En los años 80, década en la que el que suscribe era un tierno adolestente, proliferaron las películas grotescamente anticomunistas. Entre ellas, estaba la trilogía de un excombatiente en la Guerra de Vietnam llamado Rambo, que si bien no empezó mal, de modo aparantemente antimilitarista, la cosa acabó en una esperpento de proporciones cósmicas. Así, agotada ya la venganza sobre el mal rojo en el sudeste asiático, el último film versaba sobre la invasión soviética de Afganistán. Lo habéis adivinado, el borrico de Rambo se aliaba nada menos que con los rebeldes muyahidines afganos, precedentes de lo que luego serían los talibanes, para contrarrestar al ejército comunista. Y esto lo hacía, lo más gracioso, a escasos meses de que cayera la URSS y Rusia se convirtiera en un aliado de los Estados Unidos. Afganistán, después de la retirada soviética, se vio inmersa en una cruenta guerra civil durante años. Se dice que el final de Rambo 3, donde el personaje vuelve a su patria, iba a ser otro; decidía quedarse a combatir con los muyahidines. Lo que no sabemos es qué hubiera sido de este fulano invencible de escasas luces, después del final del comunismo y de verse al lado de grupos islámicos, que a la postre serían los responsables del atentado contra las Torres Gemelas, de Nueva York, en 2001. La realidad, cruel y grotesta, supera a la ficción.
Aquel atentado en el corazón del imperio dio carta blanca a los Estados Unidos, junto a sus aliados de la OTAN, incluido por supuesto España gobierne quien gobierne, para iniciar una guerra contra el terrorismo, que inició como sumo mandatario el inefable Bush hijo, pero continuaron Barack Obama, que cuando llegó a la presidencia parecía que iba ser la llegada de un mundo feliz, y el esperpéntico Donald Trump hasta llegar a 2021, con un nuevo presidente «progresista», Joe Biden. Cuando, a finales de 2001, los Estados Unidos iniciaron la guerra contra el país afgano, ya gobernado por un Emirato islámico, muy orgullosos se congratularon de haber provocado la huida de los talibanes. Por supuesto, como dudo mucho que se pueda combatir el fuego con fuego, lo que provocó aquelllo fueron años de cruentos enfrentamientos armados; Oriente Medio se convirtió en un hervidero y el muy progresista Obama inició ataques contra Yemen, Somalia y Pakistán amparado en la lucha contra supuestos grupos yihadistas. Además, proliferaron los atentados islámicos en Europa y Estados Unidos, por lo que podríamos hablar prácticamente de una Tercera Guerra Mundial si no fuera porque la realidad posmoderna nos empuja a vivir con un horror de carácter más bien enmascaradamente líquido.

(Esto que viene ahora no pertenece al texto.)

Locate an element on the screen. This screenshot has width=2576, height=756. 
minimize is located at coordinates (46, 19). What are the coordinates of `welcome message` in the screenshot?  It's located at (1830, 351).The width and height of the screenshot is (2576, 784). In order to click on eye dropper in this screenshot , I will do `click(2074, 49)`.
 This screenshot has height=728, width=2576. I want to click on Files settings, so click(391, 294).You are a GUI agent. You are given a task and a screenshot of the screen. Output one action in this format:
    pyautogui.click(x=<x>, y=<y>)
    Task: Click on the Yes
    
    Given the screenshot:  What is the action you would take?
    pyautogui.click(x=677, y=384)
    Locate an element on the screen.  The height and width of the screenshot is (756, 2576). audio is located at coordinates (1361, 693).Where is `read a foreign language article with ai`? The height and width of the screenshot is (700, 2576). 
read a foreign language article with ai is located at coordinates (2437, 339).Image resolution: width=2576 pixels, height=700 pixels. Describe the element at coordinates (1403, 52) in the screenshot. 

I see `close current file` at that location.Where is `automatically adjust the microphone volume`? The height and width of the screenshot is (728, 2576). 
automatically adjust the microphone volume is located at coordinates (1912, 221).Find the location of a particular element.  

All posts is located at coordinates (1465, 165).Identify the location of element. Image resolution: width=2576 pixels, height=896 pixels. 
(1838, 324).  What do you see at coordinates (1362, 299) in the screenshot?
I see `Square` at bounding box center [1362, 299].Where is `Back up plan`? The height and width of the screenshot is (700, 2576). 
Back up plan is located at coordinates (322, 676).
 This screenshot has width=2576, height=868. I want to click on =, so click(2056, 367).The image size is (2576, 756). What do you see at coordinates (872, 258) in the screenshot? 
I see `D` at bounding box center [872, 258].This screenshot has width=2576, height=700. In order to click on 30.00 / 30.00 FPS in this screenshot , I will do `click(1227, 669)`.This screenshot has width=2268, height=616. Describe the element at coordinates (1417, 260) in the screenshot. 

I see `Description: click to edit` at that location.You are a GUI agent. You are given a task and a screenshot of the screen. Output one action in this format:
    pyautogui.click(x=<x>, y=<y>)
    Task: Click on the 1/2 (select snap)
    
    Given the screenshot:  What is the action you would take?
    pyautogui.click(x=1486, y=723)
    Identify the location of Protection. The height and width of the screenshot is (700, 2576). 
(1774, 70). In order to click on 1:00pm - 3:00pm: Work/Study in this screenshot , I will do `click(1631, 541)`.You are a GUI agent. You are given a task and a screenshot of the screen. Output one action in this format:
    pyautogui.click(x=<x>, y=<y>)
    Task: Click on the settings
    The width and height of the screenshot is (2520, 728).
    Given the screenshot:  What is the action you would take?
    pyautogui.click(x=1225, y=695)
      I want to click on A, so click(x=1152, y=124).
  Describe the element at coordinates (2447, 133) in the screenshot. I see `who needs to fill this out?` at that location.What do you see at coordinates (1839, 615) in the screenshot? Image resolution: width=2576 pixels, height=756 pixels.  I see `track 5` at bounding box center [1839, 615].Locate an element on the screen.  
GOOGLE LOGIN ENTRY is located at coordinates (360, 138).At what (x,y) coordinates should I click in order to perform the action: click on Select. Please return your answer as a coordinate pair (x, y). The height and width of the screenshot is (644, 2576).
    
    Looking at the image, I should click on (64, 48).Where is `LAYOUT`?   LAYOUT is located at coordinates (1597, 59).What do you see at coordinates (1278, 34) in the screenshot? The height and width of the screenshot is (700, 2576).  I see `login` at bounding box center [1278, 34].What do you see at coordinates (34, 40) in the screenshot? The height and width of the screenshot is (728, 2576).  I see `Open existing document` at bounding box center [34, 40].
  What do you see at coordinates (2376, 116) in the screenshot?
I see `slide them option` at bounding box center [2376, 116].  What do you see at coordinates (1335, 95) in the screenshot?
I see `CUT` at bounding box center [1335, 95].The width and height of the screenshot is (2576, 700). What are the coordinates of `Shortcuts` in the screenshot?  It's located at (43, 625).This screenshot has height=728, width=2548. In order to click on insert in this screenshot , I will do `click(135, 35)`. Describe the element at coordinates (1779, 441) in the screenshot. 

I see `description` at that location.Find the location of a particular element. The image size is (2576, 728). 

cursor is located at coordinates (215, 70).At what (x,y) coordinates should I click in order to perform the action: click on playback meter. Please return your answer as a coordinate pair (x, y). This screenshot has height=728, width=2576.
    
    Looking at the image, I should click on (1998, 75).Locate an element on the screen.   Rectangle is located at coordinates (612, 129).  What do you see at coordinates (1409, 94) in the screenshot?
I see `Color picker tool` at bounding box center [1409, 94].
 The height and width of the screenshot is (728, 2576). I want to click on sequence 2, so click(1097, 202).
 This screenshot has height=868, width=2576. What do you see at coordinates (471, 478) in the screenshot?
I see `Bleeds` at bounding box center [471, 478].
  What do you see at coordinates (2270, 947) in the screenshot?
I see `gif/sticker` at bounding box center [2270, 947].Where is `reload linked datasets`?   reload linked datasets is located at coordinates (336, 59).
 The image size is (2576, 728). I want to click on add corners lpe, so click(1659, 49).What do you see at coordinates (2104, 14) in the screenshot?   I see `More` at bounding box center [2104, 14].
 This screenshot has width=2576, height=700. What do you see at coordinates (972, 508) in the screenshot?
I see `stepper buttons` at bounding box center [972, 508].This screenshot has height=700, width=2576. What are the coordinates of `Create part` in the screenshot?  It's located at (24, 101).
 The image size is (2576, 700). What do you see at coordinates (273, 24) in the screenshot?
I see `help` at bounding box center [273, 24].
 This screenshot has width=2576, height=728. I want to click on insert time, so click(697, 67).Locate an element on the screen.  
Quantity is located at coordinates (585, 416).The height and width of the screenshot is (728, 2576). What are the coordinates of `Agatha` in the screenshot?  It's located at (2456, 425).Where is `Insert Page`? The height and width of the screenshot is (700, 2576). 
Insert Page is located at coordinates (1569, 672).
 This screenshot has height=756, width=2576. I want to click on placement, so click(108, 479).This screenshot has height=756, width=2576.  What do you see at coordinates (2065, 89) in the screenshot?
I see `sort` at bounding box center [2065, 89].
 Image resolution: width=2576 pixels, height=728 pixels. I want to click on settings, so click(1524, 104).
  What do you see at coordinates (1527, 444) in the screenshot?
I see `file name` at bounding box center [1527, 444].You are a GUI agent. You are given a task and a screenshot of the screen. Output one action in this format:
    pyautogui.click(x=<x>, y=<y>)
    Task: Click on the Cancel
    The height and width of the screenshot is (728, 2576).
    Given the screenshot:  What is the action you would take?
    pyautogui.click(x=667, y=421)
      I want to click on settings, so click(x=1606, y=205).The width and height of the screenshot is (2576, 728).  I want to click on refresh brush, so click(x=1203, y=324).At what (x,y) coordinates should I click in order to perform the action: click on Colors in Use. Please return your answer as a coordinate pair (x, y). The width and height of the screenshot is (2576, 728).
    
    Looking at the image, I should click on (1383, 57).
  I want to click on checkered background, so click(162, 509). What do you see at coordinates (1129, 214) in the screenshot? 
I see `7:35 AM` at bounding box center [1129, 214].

Volviendo a Afganistán, a finales 2014, gobernando Obama la primera potencia mundial, usó el subterfugio del final de la guerra en el país, pero en realidad se mantuvieron activas tropas de la OTAN, incluso, habiéndose aumentado antes de que Trump llegara a la presidencia en 2016. En febrero de 2020, hubo al parecer cierto acuerdo de paz, firmado incluso con los talibanes, pero poco después se desató la violencia en el país y se dice que este primer semestre de 2021, donde Biden anunció la retirada de las tropas estadounidenses (una vez más) ha sido el año más sangriento con innumerables víctimas civiles. Todo esto resulta muy familiar, si tenemos en cuenta otra agresión militar amparada en la guerra contra el terrorismo y en el peligro de supuestas armas de destrucción masiva, inexistentes, que es la invasión de Irak en 2003; el rápido derrocamiento del dictador Sadam Hussein, junto a su ejecución, dio paso al crecimiento de diversos grupos islámicos que mantuvieron el conflicto durante años con infinidad de muertes. Desastres provocados por el miltarismo, con el subterfugio de la defensa de la «democracia» y al guerra contra el terrorismo, que provoca mayores males. Me pregunto cómo es posible que, en pleno siglo XXI, se mantengan las guerras, la opresión y tanto sufrimiento en el mundo. La respuesta, a pesar de lo que nos vendan a diario, pasa por los numerosos intereses económicos y geopolíticos al respecto para mantener las cosas como están.